In the rain the pavement shines like silver,
all the lights are misty in the river,
in the darkness the trees are full of starlight...
and all I see is him and me forever and forever.
-----------------------------------------------------------------
Mój tekst:
W marzeniach, On jest u mego boku.
Samotnie, z Nim błądzę wciąż do świtu.
Objęci, tak czule zawsze razem.
Spod półprzymkniętych powiek śnię, że odkrył moją drogę.

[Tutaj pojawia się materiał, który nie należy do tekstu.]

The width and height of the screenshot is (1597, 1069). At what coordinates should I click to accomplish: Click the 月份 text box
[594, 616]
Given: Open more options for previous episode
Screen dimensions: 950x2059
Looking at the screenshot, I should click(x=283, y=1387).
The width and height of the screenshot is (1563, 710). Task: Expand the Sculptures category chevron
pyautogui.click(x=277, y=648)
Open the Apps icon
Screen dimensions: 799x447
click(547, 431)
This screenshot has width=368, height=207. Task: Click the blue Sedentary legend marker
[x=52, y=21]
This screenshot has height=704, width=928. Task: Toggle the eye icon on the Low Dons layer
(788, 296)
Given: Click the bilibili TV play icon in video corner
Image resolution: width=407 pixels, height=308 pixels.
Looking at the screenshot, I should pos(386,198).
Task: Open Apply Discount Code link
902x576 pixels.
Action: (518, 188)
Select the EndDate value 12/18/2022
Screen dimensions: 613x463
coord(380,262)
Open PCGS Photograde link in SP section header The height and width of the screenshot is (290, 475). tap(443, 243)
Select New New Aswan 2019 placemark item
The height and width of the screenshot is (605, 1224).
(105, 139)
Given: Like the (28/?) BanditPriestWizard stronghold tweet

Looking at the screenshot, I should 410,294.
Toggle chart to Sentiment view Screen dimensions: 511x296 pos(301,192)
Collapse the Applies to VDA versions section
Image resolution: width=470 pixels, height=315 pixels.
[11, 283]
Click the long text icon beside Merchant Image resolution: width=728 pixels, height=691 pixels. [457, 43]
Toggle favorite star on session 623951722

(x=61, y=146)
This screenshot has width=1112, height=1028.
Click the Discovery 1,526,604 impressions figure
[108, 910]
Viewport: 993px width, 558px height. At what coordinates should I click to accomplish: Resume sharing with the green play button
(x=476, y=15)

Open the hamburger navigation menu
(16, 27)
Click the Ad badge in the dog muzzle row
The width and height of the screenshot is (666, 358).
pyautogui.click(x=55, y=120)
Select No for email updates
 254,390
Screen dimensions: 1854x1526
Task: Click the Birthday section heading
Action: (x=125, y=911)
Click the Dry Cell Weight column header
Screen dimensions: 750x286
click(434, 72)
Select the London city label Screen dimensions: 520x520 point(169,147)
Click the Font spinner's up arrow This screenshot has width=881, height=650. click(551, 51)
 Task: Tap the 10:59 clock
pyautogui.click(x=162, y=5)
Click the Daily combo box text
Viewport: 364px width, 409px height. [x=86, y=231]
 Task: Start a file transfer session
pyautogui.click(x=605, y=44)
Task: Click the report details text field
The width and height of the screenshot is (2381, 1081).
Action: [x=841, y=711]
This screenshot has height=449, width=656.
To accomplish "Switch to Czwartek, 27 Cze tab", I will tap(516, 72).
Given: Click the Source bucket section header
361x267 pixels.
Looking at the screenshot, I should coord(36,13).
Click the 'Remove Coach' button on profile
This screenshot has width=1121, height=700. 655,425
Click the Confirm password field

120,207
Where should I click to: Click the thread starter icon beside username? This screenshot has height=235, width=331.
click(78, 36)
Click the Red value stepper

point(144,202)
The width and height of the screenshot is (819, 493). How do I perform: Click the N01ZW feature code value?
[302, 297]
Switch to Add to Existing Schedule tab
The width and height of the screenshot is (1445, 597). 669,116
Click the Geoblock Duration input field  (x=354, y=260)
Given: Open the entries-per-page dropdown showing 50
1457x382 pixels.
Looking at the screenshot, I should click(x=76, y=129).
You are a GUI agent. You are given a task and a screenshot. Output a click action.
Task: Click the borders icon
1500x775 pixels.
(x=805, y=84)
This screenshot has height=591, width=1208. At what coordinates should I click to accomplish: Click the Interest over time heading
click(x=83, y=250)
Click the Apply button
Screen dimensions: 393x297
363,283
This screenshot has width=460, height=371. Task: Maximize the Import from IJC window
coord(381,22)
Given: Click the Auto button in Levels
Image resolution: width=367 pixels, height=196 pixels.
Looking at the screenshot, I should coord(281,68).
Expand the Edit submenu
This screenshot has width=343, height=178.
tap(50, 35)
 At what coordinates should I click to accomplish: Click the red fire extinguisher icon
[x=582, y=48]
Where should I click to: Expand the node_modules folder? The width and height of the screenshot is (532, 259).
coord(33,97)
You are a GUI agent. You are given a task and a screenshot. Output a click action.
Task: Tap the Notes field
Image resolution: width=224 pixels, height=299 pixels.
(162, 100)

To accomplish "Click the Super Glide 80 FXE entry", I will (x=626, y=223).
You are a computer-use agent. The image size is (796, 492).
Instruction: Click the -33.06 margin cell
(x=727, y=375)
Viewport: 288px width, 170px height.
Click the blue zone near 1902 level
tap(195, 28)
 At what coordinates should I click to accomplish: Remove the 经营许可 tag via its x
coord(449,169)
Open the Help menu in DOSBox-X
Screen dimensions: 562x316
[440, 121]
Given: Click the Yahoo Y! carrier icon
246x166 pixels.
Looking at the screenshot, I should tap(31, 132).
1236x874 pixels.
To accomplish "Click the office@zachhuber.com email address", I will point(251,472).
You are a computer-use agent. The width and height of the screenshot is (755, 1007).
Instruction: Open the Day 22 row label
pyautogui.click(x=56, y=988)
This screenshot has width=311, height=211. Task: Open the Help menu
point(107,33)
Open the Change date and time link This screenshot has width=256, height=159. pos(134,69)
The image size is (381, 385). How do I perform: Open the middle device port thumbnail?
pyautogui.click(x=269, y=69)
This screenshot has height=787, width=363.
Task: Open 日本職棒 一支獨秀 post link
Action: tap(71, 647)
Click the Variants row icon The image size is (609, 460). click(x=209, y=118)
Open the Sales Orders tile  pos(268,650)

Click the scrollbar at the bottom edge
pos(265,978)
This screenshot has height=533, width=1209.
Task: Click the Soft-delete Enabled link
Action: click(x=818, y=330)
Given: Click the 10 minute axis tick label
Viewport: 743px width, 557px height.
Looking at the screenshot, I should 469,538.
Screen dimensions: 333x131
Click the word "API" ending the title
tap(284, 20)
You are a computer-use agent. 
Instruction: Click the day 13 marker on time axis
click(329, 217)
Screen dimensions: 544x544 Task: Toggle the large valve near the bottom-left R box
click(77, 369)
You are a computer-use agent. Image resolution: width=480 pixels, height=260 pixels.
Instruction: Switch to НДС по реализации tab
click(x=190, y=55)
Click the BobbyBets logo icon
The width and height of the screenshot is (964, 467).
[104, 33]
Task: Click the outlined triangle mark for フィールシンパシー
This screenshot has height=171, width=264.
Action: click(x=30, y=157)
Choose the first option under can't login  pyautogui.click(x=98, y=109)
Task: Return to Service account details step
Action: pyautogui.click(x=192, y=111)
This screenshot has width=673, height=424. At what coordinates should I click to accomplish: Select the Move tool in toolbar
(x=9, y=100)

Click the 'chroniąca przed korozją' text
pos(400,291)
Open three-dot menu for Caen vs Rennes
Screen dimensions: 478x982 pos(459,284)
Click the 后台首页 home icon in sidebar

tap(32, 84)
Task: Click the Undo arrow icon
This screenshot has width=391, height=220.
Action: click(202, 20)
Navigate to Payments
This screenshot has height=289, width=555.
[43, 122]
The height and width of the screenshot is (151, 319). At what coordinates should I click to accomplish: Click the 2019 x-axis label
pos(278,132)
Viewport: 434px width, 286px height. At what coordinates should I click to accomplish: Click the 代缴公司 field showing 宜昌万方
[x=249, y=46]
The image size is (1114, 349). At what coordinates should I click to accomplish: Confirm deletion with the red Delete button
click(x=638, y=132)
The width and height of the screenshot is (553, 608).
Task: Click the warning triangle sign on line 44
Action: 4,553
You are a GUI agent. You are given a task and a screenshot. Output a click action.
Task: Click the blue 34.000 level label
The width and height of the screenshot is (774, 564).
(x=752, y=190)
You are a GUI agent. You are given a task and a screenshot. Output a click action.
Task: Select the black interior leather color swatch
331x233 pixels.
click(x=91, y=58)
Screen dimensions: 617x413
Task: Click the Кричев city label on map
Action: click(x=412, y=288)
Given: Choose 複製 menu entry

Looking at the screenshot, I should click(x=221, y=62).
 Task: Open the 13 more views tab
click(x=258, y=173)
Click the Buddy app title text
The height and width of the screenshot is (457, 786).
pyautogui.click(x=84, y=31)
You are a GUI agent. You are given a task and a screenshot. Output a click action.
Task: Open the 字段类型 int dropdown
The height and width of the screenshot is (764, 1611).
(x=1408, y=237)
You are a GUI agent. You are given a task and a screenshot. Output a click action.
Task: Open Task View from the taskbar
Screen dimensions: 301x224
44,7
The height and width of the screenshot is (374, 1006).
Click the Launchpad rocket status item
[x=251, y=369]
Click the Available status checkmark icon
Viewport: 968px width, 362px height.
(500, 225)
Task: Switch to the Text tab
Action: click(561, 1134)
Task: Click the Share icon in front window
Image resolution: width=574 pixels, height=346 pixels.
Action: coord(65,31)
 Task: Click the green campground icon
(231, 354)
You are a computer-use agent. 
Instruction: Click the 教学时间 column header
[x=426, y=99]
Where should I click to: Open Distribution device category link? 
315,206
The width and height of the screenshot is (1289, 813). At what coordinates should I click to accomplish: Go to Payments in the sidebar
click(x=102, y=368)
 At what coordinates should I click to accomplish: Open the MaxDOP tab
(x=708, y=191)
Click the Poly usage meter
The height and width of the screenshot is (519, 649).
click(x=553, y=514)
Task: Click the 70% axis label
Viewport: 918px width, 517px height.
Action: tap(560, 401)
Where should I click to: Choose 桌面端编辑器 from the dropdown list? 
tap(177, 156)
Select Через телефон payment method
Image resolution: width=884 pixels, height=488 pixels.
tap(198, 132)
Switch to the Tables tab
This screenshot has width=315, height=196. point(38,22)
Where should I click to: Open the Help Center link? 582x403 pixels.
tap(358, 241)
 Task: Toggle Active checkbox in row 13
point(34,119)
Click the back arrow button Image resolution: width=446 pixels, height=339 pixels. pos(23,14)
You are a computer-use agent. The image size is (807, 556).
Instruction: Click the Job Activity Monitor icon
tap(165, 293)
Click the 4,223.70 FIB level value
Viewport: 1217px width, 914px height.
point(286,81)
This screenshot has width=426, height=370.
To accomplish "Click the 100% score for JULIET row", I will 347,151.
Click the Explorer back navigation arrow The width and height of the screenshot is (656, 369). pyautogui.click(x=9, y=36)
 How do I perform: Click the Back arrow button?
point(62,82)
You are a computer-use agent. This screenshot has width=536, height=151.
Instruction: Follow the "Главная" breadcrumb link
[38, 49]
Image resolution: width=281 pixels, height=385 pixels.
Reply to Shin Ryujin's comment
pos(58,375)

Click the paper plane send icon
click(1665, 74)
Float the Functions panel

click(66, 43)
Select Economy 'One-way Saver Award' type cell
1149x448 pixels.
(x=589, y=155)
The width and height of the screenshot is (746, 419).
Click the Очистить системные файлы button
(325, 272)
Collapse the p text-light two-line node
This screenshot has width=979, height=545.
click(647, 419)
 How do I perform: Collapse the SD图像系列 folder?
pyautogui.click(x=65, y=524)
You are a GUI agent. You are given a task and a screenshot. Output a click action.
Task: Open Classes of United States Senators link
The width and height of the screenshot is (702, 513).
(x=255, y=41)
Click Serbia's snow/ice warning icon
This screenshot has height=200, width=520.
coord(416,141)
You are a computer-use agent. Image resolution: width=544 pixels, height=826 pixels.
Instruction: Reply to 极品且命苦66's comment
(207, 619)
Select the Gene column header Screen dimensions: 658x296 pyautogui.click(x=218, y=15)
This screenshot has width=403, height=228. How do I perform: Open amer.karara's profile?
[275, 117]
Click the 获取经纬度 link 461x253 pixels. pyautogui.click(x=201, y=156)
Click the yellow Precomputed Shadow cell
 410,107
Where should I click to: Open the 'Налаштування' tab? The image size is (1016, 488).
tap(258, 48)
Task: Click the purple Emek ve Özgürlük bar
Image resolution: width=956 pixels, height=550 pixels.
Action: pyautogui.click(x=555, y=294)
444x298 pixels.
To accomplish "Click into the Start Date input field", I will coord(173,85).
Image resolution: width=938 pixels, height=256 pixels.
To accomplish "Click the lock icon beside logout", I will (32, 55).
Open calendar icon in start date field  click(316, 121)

W dżdżystą noc trotuar lśni srebrzyście.
W rzece mgła okryła blask księżyca.
Liście drzew migocą się gwieździście.
A wszystko to jest we mnie Nim,
Od teraz już na wieki.
Zabawiłem się,co mi tam a dosłownie chyba się nie da, w/g mnie na szczęście. Chociaż w jednym fragmencie fantazja mnie poniosła,...
Tutaj jest kawałem filmowy z angielskim tekstem, sądzę,że ktoś bardziej kompetentny zrobiłby to lepiej...
http://www.youtube.com/watch?v=X4gUFUpZI0E
Po pierwsze oryginal brzmi I dreamed a dream. Po drugie po angielsku tez jest maslem maslanym. Z tym, ze po angielsku nie jest niezrecznie uzywac tego samego slowa w zdaniu dwa razy. Natomiast polskie marzenie nie nadaje sie do wysnienia. Marzenie mozna miec, stworzyc itd. Marzenia sie ma na jawie. I dreamed a dream po prostu pasowalo do linii melodycznej, zaden native takiego okreslenia na zywo nie uzyje. Odpowiednikiem stricte polskiego marzenia jest daydream, choc pewnie to bysmy przetlumaczyli jako snic na jawie. A Fantine po prostu spiewa Snilo mi sie, ewentualnie Snil mi sie sen, co jest niezreczne, ale nie nieprawidlowe.